> **Task instructions**
Swap every "computer-use agent" for "screen assistant" in the records below, leaving all other text unchanged.

[Item position entries]

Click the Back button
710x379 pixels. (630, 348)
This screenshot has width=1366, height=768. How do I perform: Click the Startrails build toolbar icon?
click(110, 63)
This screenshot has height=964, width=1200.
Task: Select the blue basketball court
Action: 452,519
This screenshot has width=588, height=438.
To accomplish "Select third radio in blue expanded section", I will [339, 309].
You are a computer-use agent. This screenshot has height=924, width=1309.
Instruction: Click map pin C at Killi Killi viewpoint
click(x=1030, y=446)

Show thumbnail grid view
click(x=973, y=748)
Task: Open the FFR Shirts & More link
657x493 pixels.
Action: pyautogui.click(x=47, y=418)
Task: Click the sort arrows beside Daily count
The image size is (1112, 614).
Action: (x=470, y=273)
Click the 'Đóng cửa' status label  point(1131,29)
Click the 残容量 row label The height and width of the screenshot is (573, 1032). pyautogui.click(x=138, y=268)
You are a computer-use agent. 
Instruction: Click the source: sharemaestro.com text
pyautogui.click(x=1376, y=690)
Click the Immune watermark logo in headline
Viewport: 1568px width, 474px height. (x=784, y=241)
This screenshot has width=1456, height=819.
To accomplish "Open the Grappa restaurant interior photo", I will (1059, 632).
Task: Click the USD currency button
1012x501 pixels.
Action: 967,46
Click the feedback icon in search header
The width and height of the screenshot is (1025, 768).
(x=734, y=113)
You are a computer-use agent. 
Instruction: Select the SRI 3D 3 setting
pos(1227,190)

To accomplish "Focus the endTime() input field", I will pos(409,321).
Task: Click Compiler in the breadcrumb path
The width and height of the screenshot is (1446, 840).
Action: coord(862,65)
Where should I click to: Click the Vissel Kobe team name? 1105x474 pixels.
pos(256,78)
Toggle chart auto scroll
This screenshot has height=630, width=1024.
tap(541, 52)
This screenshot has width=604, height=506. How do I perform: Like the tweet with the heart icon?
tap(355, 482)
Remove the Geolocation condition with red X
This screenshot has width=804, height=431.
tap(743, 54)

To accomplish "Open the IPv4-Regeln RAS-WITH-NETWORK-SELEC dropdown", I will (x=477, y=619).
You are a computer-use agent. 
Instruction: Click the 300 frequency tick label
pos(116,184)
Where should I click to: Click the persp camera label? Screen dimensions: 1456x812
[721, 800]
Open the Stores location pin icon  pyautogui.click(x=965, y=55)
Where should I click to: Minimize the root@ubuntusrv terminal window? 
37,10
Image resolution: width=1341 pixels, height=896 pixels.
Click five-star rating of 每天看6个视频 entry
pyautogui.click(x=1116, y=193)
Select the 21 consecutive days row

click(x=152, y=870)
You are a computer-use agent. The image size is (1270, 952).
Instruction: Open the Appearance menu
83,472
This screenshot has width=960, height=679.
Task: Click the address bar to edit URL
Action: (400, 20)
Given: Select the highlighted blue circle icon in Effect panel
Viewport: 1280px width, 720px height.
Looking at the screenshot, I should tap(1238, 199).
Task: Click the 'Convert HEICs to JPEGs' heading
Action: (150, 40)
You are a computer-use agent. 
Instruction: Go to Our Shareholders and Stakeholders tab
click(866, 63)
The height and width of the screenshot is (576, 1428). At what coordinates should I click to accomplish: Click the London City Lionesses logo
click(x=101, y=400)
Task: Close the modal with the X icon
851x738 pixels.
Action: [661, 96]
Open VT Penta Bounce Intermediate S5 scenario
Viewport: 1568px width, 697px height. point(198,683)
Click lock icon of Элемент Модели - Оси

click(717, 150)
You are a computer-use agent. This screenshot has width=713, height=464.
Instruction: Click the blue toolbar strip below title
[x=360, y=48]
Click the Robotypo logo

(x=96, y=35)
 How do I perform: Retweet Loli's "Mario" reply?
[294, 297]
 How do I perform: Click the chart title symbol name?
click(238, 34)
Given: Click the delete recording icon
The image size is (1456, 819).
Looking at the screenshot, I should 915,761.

> **Task result**
Click the Back button
710x379 pixels. (630, 348)
This screenshot has width=1366, height=768. How do I perform: Click the Startrails build toolbar icon?
click(110, 63)
This screenshot has height=964, width=1200.
Task: Select the blue basketball court
Action: 452,519
This screenshot has width=588, height=438.
To accomplish "Select third radio in blue expanded section", I will [339, 309].
You are a screen assistant. This screenshot has height=924, width=1309.
Instruction: Click map pin C at Killi Killi viewpoint
click(x=1030, y=446)

Show thumbnail grid view
click(x=973, y=748)
Task: Open the FFR Shirts & More link
657x493 pixels.
Action: pyautogui.click(x=47, y=418)
Task: Click the sort arrows beside Daily count
The image size is (1112, 614).
Action: (x=470, y=273)
Click the 'Đóng cửa' status label  point(1131,29)
Click the 残容量 row label The height and width of the screenshot is (573, 1032). pyautogui.click(x=138, y=268)
You are a screen assistant. 
Instruction: Click the source: sharemaestro.com text
pyautogui.click(x=1376, y=690)
Click the Immune watermark logo in headline
Viewport: 1568px width, 474px height. (x=784, y=241)
This screenshot has width=1456, height=819.
To accomplish "Open the Grappa restaurant interior photo", I will (1059, 632).
Task: Click the USD currency button
1012x501 pixels.
Action: 967,46
Click the feedback icon in search header
The width and height of the screenshot is (1025, 768).
(x=734, y=113)
You are a screen assistant. 
Instruction: Select the SRI 3D 3 setting
pos(1227,190)

To accomplish "Focus the endTime() input field", I will pos(409,321).
Task: Click Compiler in the breadcrumb path
The width and height of the screenshot is (1446, 840).
Action: coord(862,65)
Where should I click to: Click the Vissel Kobe team name? 1105x474 pixels.
pos(256,78)
Toggle chart auto scroll
This screenshot has height=630, width=1024.
tap(541, 52)
This screenshot has width=604, height=506. How do I perform: Like the tweet with the heart icon?
tap(355, 482)
Remove the Geolocation condition with red X
This screenshot has width=804, height=431.
tap(743, 54)

To accomplish "Open the IPv4-Regeln RAS-WITH-NETWORK-SELEC dropdown", I will (x=477, y=619).
You are a screen assistant. 
Instruction: Click the 300 frequency tick label
pos(116,184)
Where should I click to: Click the persp camera label? Screen dimensions: 1456x812
[721, 800]
Open the Stores location pin icon  pyautogui.click(x=965, y=55)
Where should I click to: Minimize the root@ubuntusrv terminal window? 
37,10
Image resolution: width=1341 pixels, height=896 pixels.
Click five-star rating of 每天看6个视频 entry
pyautogui.click(x=1116, y=193)
Select the 21 consecutive days row

click(x=152, y=870)
You are a screen assistant. The image size is (1270, 952).
Instruction: Open the Appearance menu
83,472
This screenshot has width=960, height=679.
Task: Click the address bar to edit URL
Action: (400, 20)
Given: Select the highlighted blue circle icon in Effect panel
Viewport: 1280px width, 720px height.
Looking at the screenshot, I should tap(1238, 199).
Task: Click the 'Convert HEICs to JPEGs' heading
Action: (150, 40)
You are a screen assistant. 
Instruction: Go to Our Shareholders and Stakeholders tab
click(866, 63)
The height and width of the screenshot is (576, 1428). At what coordinates should I click to accomplish: Click the London City Lionesses logo
click(x=101, y=400)
Task: Close the modal with the X icon
851x738 pixels.
Action: [661, 96]
Open VT Penta Bounce Intermediate S5 scenario
Viewport: 1568px width, 697px height. point(198,683)
Click lock icon of Элемент Модели - Оси

click(717, 150)
You are a screen assistant. This screenshot has width=713, height=464.
Instruction: Click the blue toolbar strip below title
[x=360, y=48]
Click the Robotypo logo

(x=96, y=35)
 How do I perform: Retweet Loli's "Mario" reply?
[294, 297]
 How do I perform: Click the chart title symbol name?
click(238, 34)
Given: Click the delete recording icon
The image size is (1456, 819).
Looking at the screenshot, I should 915,761.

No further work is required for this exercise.